In other words, which of these investment options would save you the most money or yield the greatest return on investment (ROI).
Buy, Borrow or Rent
Home equity is calculated by subtracting the mortgage balance you still owe on your house from the market value of the house, which, according to economists, will increase or appreciate over time. Therefore, in a hypothetical situation where you have 100% equity in your home, you would own the property in full, after paying for it out of your own pocket.
On the other hand, if you don’t have access to this calibre of ready money – as is the case with most of us – you could take out a mortgage bond, which is essentially a loan to finance the purchase of your home. How this works is your new home serves as collateral, so the bank can repossess it, sell it and keep the cash, if you don’t pay back the loan, with interest of course.

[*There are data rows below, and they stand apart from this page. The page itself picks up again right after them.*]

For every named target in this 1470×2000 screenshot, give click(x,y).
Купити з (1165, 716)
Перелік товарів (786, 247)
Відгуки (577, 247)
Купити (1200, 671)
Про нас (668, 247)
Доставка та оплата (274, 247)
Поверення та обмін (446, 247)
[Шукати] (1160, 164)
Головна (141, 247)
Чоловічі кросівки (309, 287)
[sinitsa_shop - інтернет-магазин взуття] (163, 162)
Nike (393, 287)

Subsequently, in a situation where you take out a 100% mortgage bond, you would receive a loan amount equivalent to the market value of the home you want, then you would purchase it with this. Thereafter, you would pay back the loan via monthly mortgage payments, at a variable interest rate.
Weighed and Found Wanting
Financial analysis shows that if you were to buy property with 100% equity and sell after 5 years, not only would you be getting a roof over your head, but it would also likely yield a significant cash flow for you. This makes sense, considering how property has been known to appreciate over time.
In contrast to this positive outcome, estimates show that buying a property with a 100% mortgage bond would likely result in an excessive outflow of cash from your precious piggybank. This too seems realistic, as you would have to repay the loan with interest.

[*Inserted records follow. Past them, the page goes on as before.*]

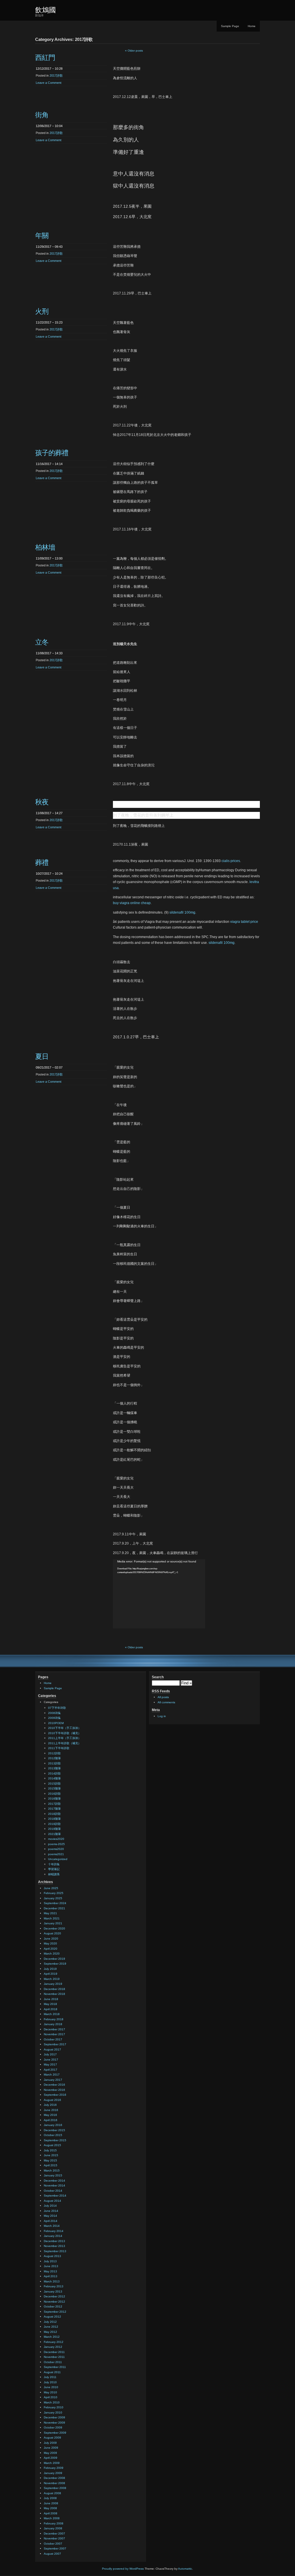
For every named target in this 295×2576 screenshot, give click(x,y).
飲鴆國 (45, 10)
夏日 (41, 1056)
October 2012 (53, 2306)
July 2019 (50, 1968)
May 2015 (50, 2160)
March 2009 (52, 2463)
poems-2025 (56, 1844)
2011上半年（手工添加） (64, 1738)
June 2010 (51, 2387)
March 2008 (52, 2518)
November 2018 (54, 1993)
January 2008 (53, 2528)
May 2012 (50, 2331)
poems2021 (56, 1854)
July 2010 (50, 2382)
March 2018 (52, 2014)
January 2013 (53, 2291)
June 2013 (51, 2266)
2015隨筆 (54, 1788)
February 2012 (53, 2341)
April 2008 (50, 2513)
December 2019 (54, 1958)
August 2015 (52, 2145)
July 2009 (50, 2442)
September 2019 (55, 1963)
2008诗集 (54, 1713)
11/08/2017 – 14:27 (49, 813)
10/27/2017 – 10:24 (49, 873)
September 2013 (55, 2251)
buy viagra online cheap (132, 903)
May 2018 (50, 2004)
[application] (159, 1593)
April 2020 (50, 1948)
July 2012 (50, 2321)
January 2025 (53, 1898)
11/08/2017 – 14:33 (49, 653)
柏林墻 (45, 547)
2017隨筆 (54, 1808)
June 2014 (51, 2210)
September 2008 (55, 2488)
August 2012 (52, 2316)
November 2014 (54, 2185)
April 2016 (50, 2120)
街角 (41, 115)
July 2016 (50, 2104)
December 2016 (54, 2084)
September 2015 (55, 2140)
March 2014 (52, 2225)
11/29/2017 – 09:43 (49, 246)
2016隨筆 (54, 1798)
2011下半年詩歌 (58, 1748)
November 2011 (54, 2356)
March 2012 (52, 2336)
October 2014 (53, 2190)
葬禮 (41, 862)
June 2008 (51, 2503)
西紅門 (45, 57)
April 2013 (50, 2276)
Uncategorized (57, 1859)
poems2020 (56, 1849)
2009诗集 (54, 1717)
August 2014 (52, 2200)
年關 (41, 235)
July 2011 (50, 2377)
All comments (166, 1702)
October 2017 (53, 2039)
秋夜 (41, 802)
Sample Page (230, 26)
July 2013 (50, 2261)
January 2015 (53, 2175)
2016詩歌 (54, 1793)
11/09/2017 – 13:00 (49, 558)
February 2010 (53, 2407)
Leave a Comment (48, 82)
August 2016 (52, 2099)
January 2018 (53, 2024)
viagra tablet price (244, 922)
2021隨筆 (54, 1834)
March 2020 (52, 1953)
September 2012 (55, 2311)
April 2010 (50, 2397)
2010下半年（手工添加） (64, 1728)
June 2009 (51, 2447)
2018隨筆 (54, 1818)
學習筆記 (54, 1869)
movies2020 (56, 1838)
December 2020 (54, 1928)
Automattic (185, 2568)
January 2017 (53, 2079)
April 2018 (50, 2009)
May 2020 (50, 1943)
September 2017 (55, 2044)
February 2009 (53, 2467)
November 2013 (54, 2246)
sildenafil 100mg (182, 912)
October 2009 (53, 2427)
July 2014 (50, 2205)
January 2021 (53, 1923)
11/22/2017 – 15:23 (49, 322)
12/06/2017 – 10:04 (49, 126)
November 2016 (54, 2089)
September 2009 (55, 2432)
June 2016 (51, 2110)
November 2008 (54, 2483)
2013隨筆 (54, 1768)
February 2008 (53, 2523)
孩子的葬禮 (51, 453)
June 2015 (51, 2155)
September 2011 (55, 2367)
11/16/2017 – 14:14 (49, 464)
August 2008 (52, 2493)
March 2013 (52, 2281)
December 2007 (54, 2533)
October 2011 (53, 2362)
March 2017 (52, 2074)
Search (158, 1677)
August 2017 (52, 2049)
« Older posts (134, 50)
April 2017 (50, 2069)
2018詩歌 (54, 1813)
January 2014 (53, 2235)
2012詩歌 (54, 1753)
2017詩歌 (56, 75)
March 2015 (52, 2170)
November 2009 (54, 2422)
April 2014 (50, 2220)
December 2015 (54, 2130)
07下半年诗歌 (57, 1707)
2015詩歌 (54, 1783)
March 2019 (52, 1978)
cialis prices (231, 861)
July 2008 (50, 2498)
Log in (162, 1716)
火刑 (41, 311)
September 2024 (55, 1903)
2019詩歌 (54, 1823)
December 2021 (54, 1908)
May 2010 (50, 2392)
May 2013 (50, 2271)
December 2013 (54, 2241)
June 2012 (51, 2326)
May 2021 (50, 1913)
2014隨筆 (54, 1778)
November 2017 (54, 2034)
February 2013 (53, 2286)
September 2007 (55, 2548)
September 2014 (55, 2195)
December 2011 (54, 2352)
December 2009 (54, 2417)
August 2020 (52, 1933)
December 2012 (54, 2296)
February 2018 (53, 2019)
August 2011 (52, 2372)
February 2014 (53, 2231)
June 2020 (51, 1938)
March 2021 (52, 1918)
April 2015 (50, 2165)
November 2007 (54, 2538)
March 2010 (52, 2402)
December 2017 (54, 2029)
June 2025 (51, 1888)
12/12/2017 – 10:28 (49, 68)
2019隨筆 (54, 1828)
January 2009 (53, 2473)
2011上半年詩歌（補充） (64, 1743)
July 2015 (50, 2150)
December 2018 (54, 1989)
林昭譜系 (54, 1874)
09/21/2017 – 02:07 (49, 1067)
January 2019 (53, 1983)
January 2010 (53, 2412)
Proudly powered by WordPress (123, 2568)
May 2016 (50, 2114)
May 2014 (50, 2215)
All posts (163, 1697)
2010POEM (56, 1723)
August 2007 (52, 2553)
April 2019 (50, 1973)
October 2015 (53, 2135)
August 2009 (52, 2437)
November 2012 (54, 2301)
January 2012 (53, 2346)
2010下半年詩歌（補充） (64, 1733)
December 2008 (54, 2477)
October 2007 (53, 2543)
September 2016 (55, 2094)
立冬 (41, 642)
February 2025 (53, 1893)
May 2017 (50, 2064)
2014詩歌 (54, 1773)
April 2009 (50, 2457)
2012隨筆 (54, 1758)
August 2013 (52, 2256)
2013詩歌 (54, 1763)
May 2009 (50, 2452)
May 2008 (50, 2508)
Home (252, 26)
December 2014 (54, 2180)
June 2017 (51, 2059)
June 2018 (51, 1999)
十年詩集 (54, 1864)
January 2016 (53, 2125)
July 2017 (50, 2054)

From the perspective of economics, taking out a mortgage bond for the purpose of owning a property after 20 years of mortgage payments, would probably result in you losing more money, than if you were to simply rent.
The House Key to Motivation
Your motivation for wanting to buy rather than rent may be that you don’t want to inadvertently make the landlord rich or ‘assist’ them in paying off their bond, thereby helping them become a proud homeowner, while you remain a ‘property-less’ renter.

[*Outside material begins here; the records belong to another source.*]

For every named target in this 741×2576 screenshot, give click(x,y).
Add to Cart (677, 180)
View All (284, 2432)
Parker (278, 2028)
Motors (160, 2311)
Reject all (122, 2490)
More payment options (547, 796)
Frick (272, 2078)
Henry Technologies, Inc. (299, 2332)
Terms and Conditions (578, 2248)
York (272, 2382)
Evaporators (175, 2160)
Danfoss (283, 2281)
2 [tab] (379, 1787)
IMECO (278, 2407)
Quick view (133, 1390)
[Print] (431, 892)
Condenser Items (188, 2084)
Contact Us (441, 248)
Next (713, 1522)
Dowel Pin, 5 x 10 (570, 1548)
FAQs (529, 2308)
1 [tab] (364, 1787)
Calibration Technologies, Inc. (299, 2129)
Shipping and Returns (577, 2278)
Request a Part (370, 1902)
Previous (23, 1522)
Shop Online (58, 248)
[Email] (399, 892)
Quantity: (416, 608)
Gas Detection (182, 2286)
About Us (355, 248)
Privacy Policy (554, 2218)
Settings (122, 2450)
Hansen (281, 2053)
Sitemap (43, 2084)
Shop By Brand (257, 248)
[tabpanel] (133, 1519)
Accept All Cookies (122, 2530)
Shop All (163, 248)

Then again, from an economic stance, buying property with the help of a mortgage bond would mean you are making your bank even richer, out of your own rapidly emptying pocket.
So, overall what sort of returns can you reasonably expect from each of these investments? Simply put, a rand received today is worth more than a rand received in 5 years’ time.
Truth is Stranger than Estimation
Clearly, there is little difference between renting and buying with 100% equity. However, once you begin to borrow, you are likely to make a greater loss.
However, considering how changeable the residential property cycle is, who’s to know if rent prices won’t suddenly shoot up over the years or, if your property won’t depreciate, leaving you as either an eternal tenant and penniless at that, or the owner of real estate of little worth. Conversely, perhaps your property will be worth a small fortune in the future, making all those years of mortgage instalments worthwhile.
In closing, one must remember this is a purely financial analysis. In reality, consumers don’t always make rational decisions, while some circumstances are simply beyond one’s control, and even economists can’t deny this.